La cronometro di Thonon-les-Bains del Tour de France 2026 ha regalato grandi emozioni e sorprese. La vittoria è andata a Remco Evenepoel, mentre Tadej Pogacar si è accontentato del secondo posto. Si ferma, invece, Florian Lipowitz protagonista di una brutta caduta. Di questo e molto altro si è parlato nella puntata di Bike Today, in onda sul canale Youtube di OA Sport.

Il giornalista Gian Luca Giardini ha analizzato quanto avvenuto nella giornata di ieri: “La cronometro è stata molto bella. Il percorso è stato interessante, divertente, vario ed aperto. Il vincitore ha chiuso con la media di 48.5, per cui era anche veloce. Penso però che ci fossero diverse curve un po’ troppo pericolose. Bella cronometro, grande spettacolo, tanto pubblico e prestazioni incredibili. Evenepoel è stato impressionante per la prestazione e ha rifilato quasi 30 secondi a Pogacar, non certo qualcosa di semplice”.

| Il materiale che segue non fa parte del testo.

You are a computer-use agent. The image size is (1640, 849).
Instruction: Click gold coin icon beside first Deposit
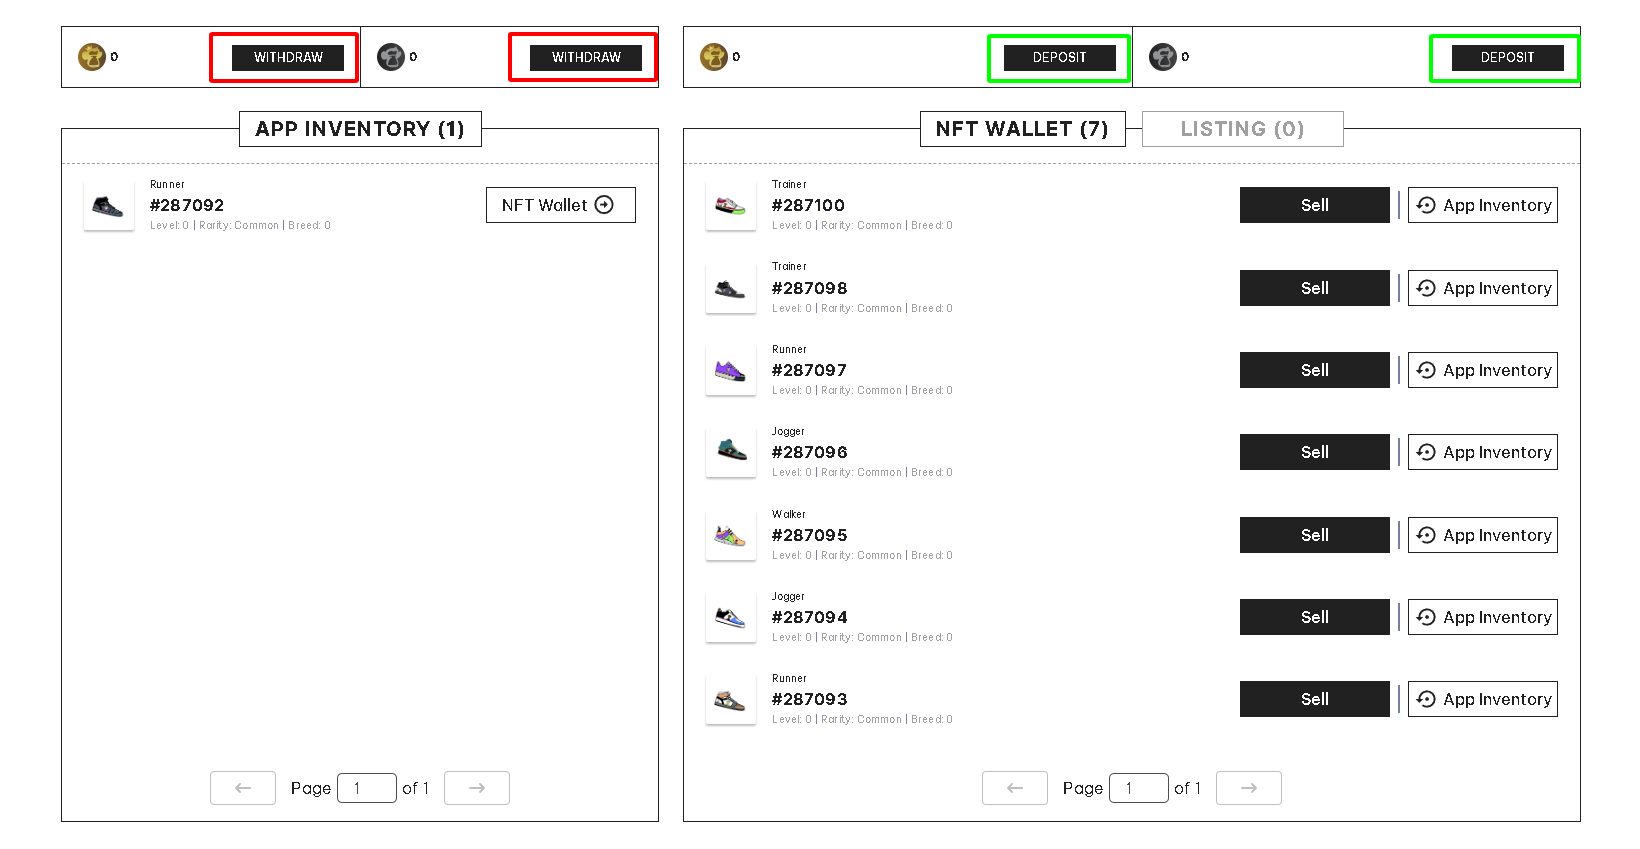pyautogui.click(x=714, y=57)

In casa Red Bull, tuttavia, arriva anche la brutta notizia di Lipowitz: “Peccato per la caduta che lo ha costretto al ritiro, dato che poteva puntare al podio. Peccato anche per noi spettatori perchè perdiamo un protagonista. Sembra non si sia fatto molto male, perchè a quella velocità poteva farsi anche di peggio dato che la scivolata è finita sul marciapiede”.

Tra chi si è segnalato c’è anche un nostro portacolori: “Cattaneo mi ha sorpreso, anche se sappiamo che a cronometro va bene. Ci ha anche illuso perchè quando è arrivato era primo. Arrivare vicino ai grandissimi campioni non è una cosa da poco”.

Chi, invece, ha forse un po’ deluso è Pippo Ganna: “Da tifosi ci aspettavamo qualcosa di più, ma già questa mattina ci aveva ghiacciato annunciando che il percorso non fosse per lui e che si accontentava della top10. Tra la tappa di domani (oggi, ndr) e quella di domenica però confido che possa vincere una frazione”.

Seixas e Del Toro sono stati altri due protagonisti della cronometro: “Del Toro ha dimostrato di essere bravino e niente di più, forse il percorso lo ha favorito. Lui non è un potente come Ganna o Evenepoel, ha bisogno di rilanciare l’azione come succedeva oggi. Seixas invece lo stiamo scoprendo ora e ha dimostrato di poterci stare alla grande. Corre con una padronanza da trentenne. Chi vuole un posto sul podio dovrà lottare con lui”.

Un altro protagonista da analizzare è Ayuso: “Mi sembra un po’ in debito di ossigeno e in fase calante. Credo si difenderà fino al termine del Tour, dato che ha già superato l’apice”.

Cosa aspettarsi dall’ultima settimana della Grande Boucle? “LA UAE deve semplicemente difendersi. Pogacar proverà a vincere all’Alpe d’Huez, poi per il resto sosterrà Del Toro. Seixas sarà sospinto dai tifosi e la lotta per il podio sarà serrata”.